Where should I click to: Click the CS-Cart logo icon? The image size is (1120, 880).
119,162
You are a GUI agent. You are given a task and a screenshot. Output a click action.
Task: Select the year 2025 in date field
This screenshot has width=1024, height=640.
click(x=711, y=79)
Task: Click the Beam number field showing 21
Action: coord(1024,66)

(PROMPT):
For every line in the material, write out an exact copy.

(EXPECTED ANSWER):
Where should I click to: Click the CS-Cart logo icon? The image size is (1120, 880).
119,162
You are a GUI agent. You are given a task and a screenshot. Output a click action.
Task: Select the year 2025 in date field
This screenshot has width=1024, height=640.
click(x=711, y=79)
Task: Click the Beam number field showing 21
Action: coord(1024,66)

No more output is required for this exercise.